Except I was tempted, often times more tempted, because instead of growing in patience and virtue and tolerance for childish appetites for multiple story recitations and block tower smashing, I was peppering our days together with long chunks of “Mommy’s here but isn’t actually here time.”

In short, I wasn’t in great parenting shape, because I have been spending the lion’s share of our days trying desperately to escape parenting.

I think it hit me hardest when our eldest, a mature three, dropped his nap. It was right after our youngest was born and suddenly, with three kids three and under, I had lost my precious chunk of uninterrupted mid-day productivity. Rather than pivoting and adjusting, I got stuck in a rut of denial, choosing distraction as a coping mechanism. When Pope Francis speaks about parents needing to waste time with their children, I think he was emphasizing the “with.” I, however, was choosing to focus on the “waste.”

I’m not claiming to have found some magical key to unlocking the secrets of stay-at-home happiness. Most days I’m lucky to still be smiling when the clock strikes dinner. I have realized how much I’ve been relying on outside props and fingertip distractions to keep me going, and how much I’ve come to view my children as little resentment-inducing interruptions to my very important tasks of emailing all the people and pinning all the recipes and furniture makeovers.

A few days ago I started a new thing. Actually, I’m pretty sure it’s an old thing and I’m just late to the game. I’m calling it internet-averse living.
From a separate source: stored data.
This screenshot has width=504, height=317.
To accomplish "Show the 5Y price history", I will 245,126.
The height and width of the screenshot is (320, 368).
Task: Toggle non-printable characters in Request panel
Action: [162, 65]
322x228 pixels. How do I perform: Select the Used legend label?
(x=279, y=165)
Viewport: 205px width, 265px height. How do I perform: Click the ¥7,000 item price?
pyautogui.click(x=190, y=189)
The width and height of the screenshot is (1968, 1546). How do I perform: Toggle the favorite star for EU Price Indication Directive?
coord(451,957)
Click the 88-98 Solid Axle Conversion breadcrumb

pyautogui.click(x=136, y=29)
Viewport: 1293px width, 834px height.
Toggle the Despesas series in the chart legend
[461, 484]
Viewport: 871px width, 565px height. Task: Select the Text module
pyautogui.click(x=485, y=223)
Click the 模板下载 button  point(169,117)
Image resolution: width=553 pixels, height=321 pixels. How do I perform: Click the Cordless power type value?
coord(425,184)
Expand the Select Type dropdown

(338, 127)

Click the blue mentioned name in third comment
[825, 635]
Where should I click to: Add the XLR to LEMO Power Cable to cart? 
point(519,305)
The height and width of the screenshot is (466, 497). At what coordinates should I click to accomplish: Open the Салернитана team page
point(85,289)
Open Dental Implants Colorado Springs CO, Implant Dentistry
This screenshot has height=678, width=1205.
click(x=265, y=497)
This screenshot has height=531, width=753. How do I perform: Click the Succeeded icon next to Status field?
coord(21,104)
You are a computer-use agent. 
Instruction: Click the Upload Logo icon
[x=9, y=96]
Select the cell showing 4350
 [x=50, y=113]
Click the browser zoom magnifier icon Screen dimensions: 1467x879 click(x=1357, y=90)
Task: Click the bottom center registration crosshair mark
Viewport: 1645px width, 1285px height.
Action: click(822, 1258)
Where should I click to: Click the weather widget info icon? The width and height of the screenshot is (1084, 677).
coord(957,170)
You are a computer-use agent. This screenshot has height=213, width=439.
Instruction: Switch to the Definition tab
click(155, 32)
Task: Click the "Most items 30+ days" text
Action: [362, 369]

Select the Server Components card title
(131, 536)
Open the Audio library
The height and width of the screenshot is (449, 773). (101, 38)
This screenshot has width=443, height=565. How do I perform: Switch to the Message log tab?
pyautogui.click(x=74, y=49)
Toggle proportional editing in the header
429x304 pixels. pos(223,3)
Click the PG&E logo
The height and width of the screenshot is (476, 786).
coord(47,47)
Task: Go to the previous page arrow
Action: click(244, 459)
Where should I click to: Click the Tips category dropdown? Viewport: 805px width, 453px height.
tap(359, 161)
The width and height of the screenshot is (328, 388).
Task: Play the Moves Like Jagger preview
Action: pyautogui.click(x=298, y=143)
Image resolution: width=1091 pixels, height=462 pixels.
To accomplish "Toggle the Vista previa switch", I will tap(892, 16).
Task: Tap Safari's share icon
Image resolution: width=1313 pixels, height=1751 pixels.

It’s where I don’t open the computer except to do super specific things that I can’t do without a search engine, like look up the recipe for a paleo-friendly vinaigrette dressing for our dinner salad and pinpoint the ingredients for a rabbit-deterrant solution for the garden (aka our 2 solitary pumpkin plants.) In both instances, the internet functioned as a tool that helped me parent, not a crutch that propped me up while I failed to do so.

Listen, mom glued to your smartphone on the park bench, scrolling your newsfeed while your precious little people do backflips off the jungle gym: I hear you. I have sat where you sit, and I will probably be there again sometime later this week. I’m not judging you. Parenting in general and motherhood in particular is exhausting and challenging and sometimes, frankly, it’s really boring.

But I’m learning, incrementally and painfully, that the most mundane moments are essential components to the growth and development of my motherly temperament. Physical pain is one thing, (and I’d include sleep depravation in that category) but mental pain in the form of self denial, boredom, or loneliness is a whole other arena I’m learning that we are expected to do battle in.

I can’t always escape. Sometimes, inexplicably, they only want me. Nothing else will satisfy them except to see my face, to catch my eye, or to hold my unadulterated attention.

Sound like anyone else you know?

So I’m trying. I’m learning so slam the screen shut at the sound of little feet pitter pattering into the kitchen in search of yogurt tubes and oatmeal. I’m trying to make my initial impulse one of supplicating prayer rather than vegetative scrolling. It’s not easy, because I’m not very good at it. And it turns out parenting, like so much else that is worthwhile and larger than oneself, requires little other than repetitive acts of the will to accomplish.

It’s not so much dependent on a specific skill set or a temperament which naturally finds miniature humans delightful, but on the willingness of a larger human to put aside her needs moment by moment, until an appointed time.

So mama? Step away from the screen. What you’re looking for is sitting right in front of you, but you’re going to have to dig deep to see it.

Love, your exhausted comrade in arms.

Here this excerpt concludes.